The queue house had a "chicken exit" that guests could take if they became too nervous to ride. The sign for the chicken exit now resides in the station house for Timber Wolf.

Orient Express was also the second full circuit roller coaster to have interlocking loops, the Loch Ness Monster being the first. Lightnin' Loops at Six Flags Great Adventure, which opened less than a month before Loch Ness Monster in 1978, was the first roller coaster to have interlocking loops, but the coaster was made up of two separate shuttle tracks. With the retirement of Orient Express, Loch Ness Monster is the only coaster installation of any kind with this feature.

===Circuits===
Number of trains: 3

Number of cars per train: 7

Passengers per car: 4

The ride was broken into 4 blocks. The station block was the loading where one train loads and unloads. Block A was the start of the ride to the top of the lift. Block B was the top of the lift to halfway through the mid-course (C-Brake). Block C was from halfway through the mid-course (C-Brake) to the final brakes at the end of the ride. When running three trains, one would be in the station loading passengers while the second would be climbing the lift and the third was out on the track. As the lift train cleared the lift, the house train was released for the lift. This was a fast-paced operation since the car had to enter the house, unload and load all in the span of time it took a train to climb the lift. Shutdowns would happen when the train in the station was not dispatched causing the second train to stop in the final brakes just outside the station and in chain reaction, causing the third train to stop in the C-Brake. This was mainly caused by riders taking too long to exit or load in the train.

Restart after a shutdown required the assistance of the parks' maintenance staff. One person would go to the manual brake release under the C brake while the other ran the control panel brake in the house. One train would be taken to the top of the lift and stopped. The second train would be stopped at the C brake before the second inverted loop. The third train would be in the house. To start the process, the C brake was pulled to release the train for the second loop. The lift train would be released as soon as the C block train was clear of the brake. Once the lift train cleared the house train was released.

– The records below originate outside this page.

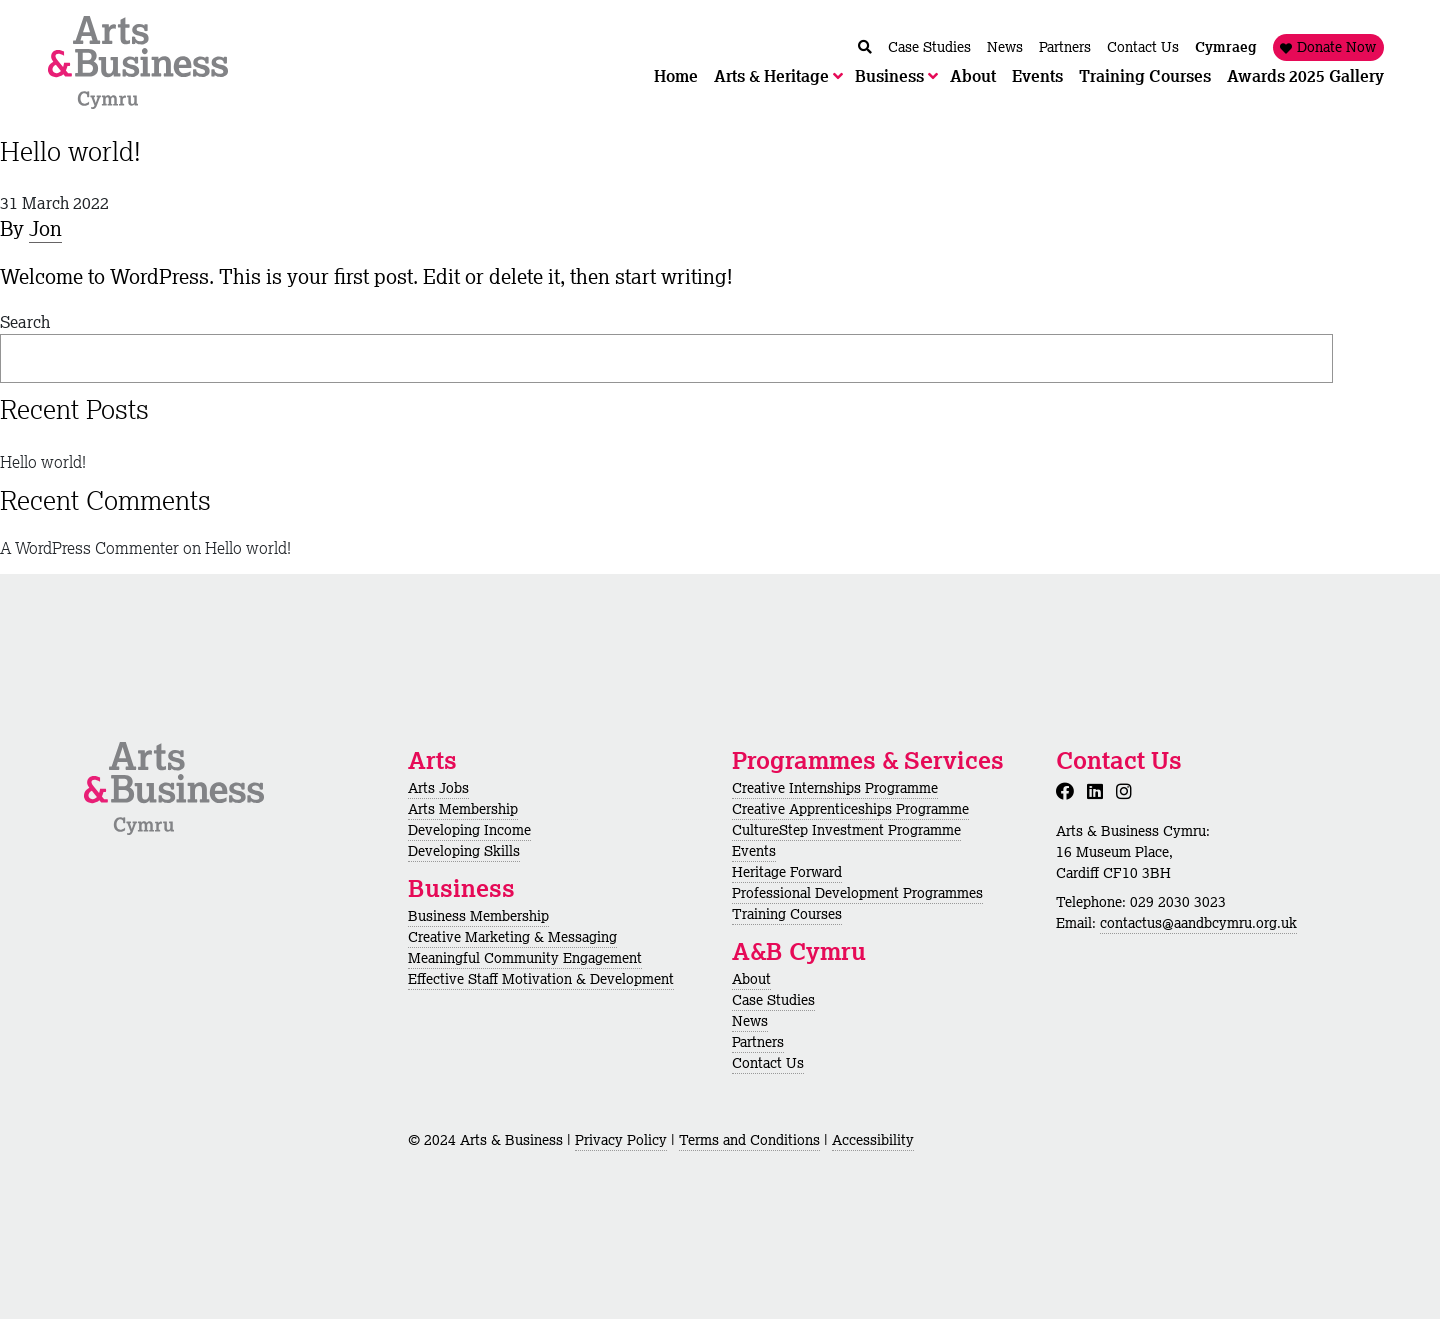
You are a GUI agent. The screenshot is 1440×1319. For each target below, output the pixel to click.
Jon (45, 228)
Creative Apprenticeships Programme (850, 809)
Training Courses (787, 914)
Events (754, 851)
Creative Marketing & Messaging (512, 937)
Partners (758, 1042)
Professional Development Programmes (857, 893)
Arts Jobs (438, 788)
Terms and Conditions (749, 1140)
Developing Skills (464, 851)
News (750, 1021)
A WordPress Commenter (89, 548)
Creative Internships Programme (835, 788)
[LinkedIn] (1099, 791)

Over time only two would run at a time due to the ride's blocking system. If there was a backup in the station it caused a train to stop just outside the station and another train would stop halfway through the ride on the C-Brake. This caused the ride to shut down and the only way to get the train out of the trim brakes halfway through the ride was to have an employee climb up the C-Brake stairs and manually release the brakes.

===Layout===
After departing the station, the train passed through a 100 ft tunnel and made a right turn into a 117 ft lift hill. After cresting the top, the train took a slight dip as it turned right, and then descended 115 ft down the first drop, reaching a maximum speed of 50 mph. This was followed by a left-hand turnaround and a small drop into an 80 ft vertical loop. The train then turned right into a mid-course brake run, followed by another right into a 60 ft vertical loop, which was interlocked with the first. This loop was followed by a double-inverting Kamikaze Curve, the first of its kind that years later became widely known as a batwing element. After exiting both inversions, the train entered the track's finale, a left-turning, ascending helix. This was followed by a right turn into the final brake run, before returning to the station.

==Incidents==

- On June 14, 1987, a train that was entering the station collided into another that was loading passengers. A total of 56 passengers were involved in the accident, but only 8 were taken to the hospital for injuries.

- On July 17, 1999, the last two cars in the rear of the train derailed, stranding riders 35 ft above the ground for several hours. The cause of the accident was determined to be a metal fracture in the support structure.